Lihao Sun Nobuhiko Ohashi Takuma Mori Yuka Mizuno Weichen Zang Qi Guo Emi Kouyama-Suzuki Yoshinori SHIRAI Katsuhiko Tabuchi ^*

• Shinshu University, Matsumoto, Japan

Autism spectrum disorder (ASD) is a neurodevelopmental condition characterized by deficits in social interaction and communication, along with restricted and repetitive behaviors. Both genetic and environmental factors contribute to ASD, with prenatal exposure to valproic acid (VPA) and nicotine being linked to increased risk. In this study, we investigated social behavior and adult neurogenesis in C57BL/6J mice prenatally exposed to VPA or nicotine, as well as in genetically modified ASD models, including IQSEC2 knockout (KO) and NLGN3-R451C knock-in (KI) mice. We employed a three-chamber social interaction test to evaluate sociability and social novelty preference. VPA-exposed mice displayed significant social interaction deficits, whereas nicotine-exposed mice exhibited mild impairment in social novelty preference. In addition, both ASD model groups demonstrated a reduction in adult neurogenesis, specifically within the ventral hippocampus, a region associated with social behavior and emotion.
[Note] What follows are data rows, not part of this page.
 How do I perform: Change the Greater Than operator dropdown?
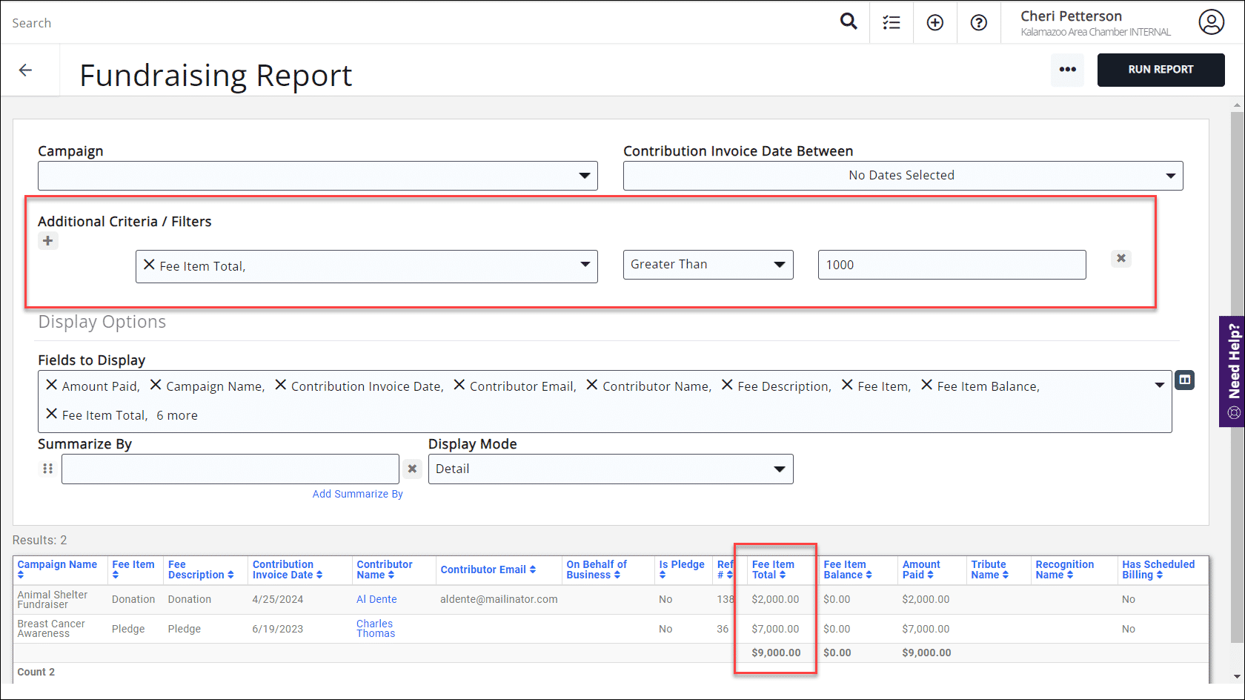708,265
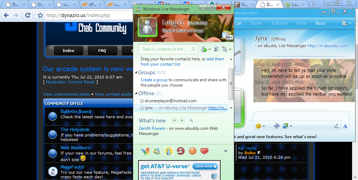Screen dimensions: 358x180
Task: Collapse the Groups section triangle
Action: [x=136, y=73]
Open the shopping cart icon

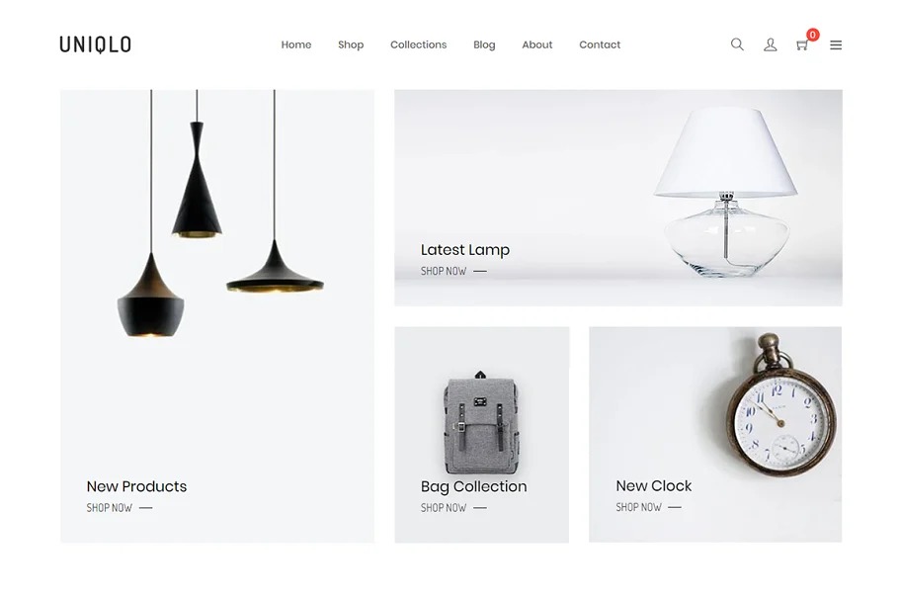(x=801, y=45)
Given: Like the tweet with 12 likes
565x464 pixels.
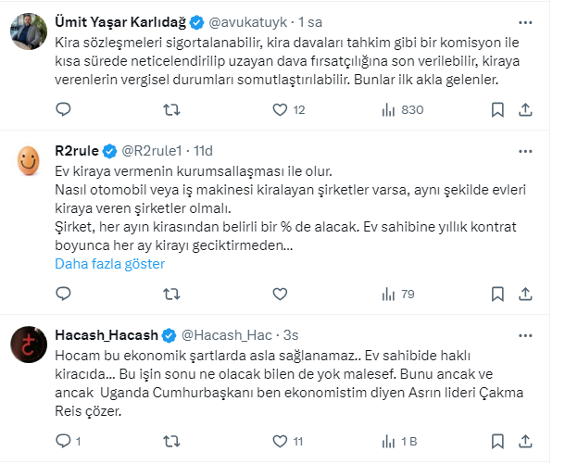Looking at the screenshot, I should click(x=281, y=110).
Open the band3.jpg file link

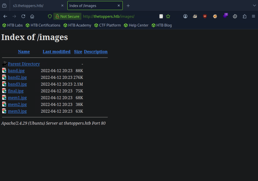pyautogui.click(x=17, y=84)
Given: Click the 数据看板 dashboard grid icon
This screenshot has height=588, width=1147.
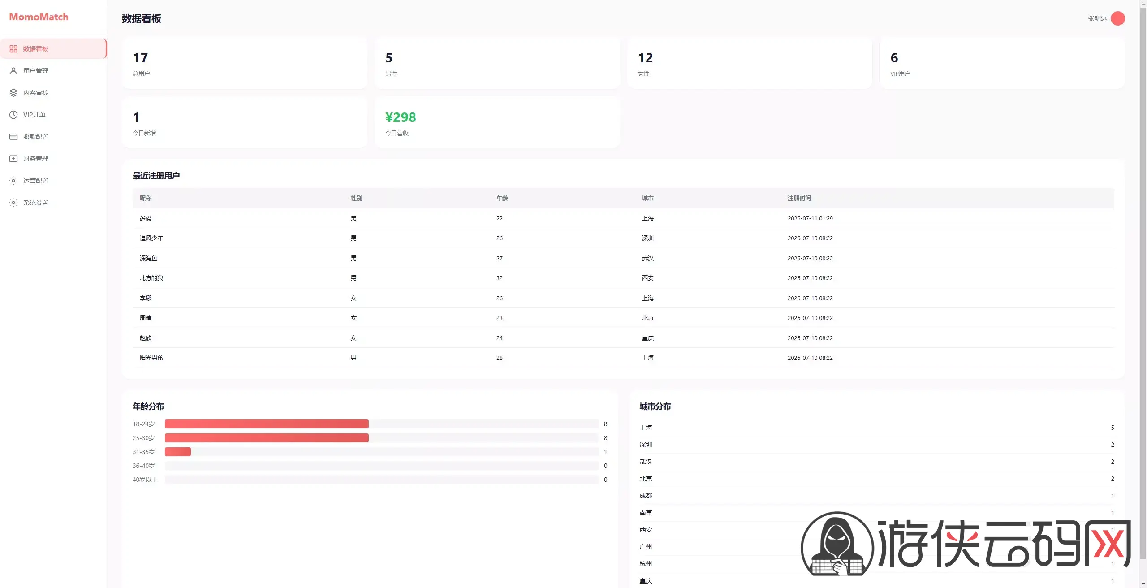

Further, we assessed adult hippocampal neurogenesis using BrdU and DCX immunofluorescence to identify newborn and immature neurons. A significant decrease in BrdU+/NeuN+ cells was observed in the ventral hippocampus across all ASD mouse models, whereas dorsal hippocampal neurogenesis was relatively unaffected. Similar reductions in DCX-positive cells were noted in VPA, nicotine, and NLGN3-R451C mice, indicating impaired proliferation or differentiation of neuronal progenitors. These findings suggest that impaired adult neurogenesis in the ventral hippocampus may be a common hallmark across ASD mouse models, potentially underlying social behavior deficits. This study provides insight into regionspecific neurogenic alterations linked to ASD pathophysiology and highlights potential targets for therapeutic interventions.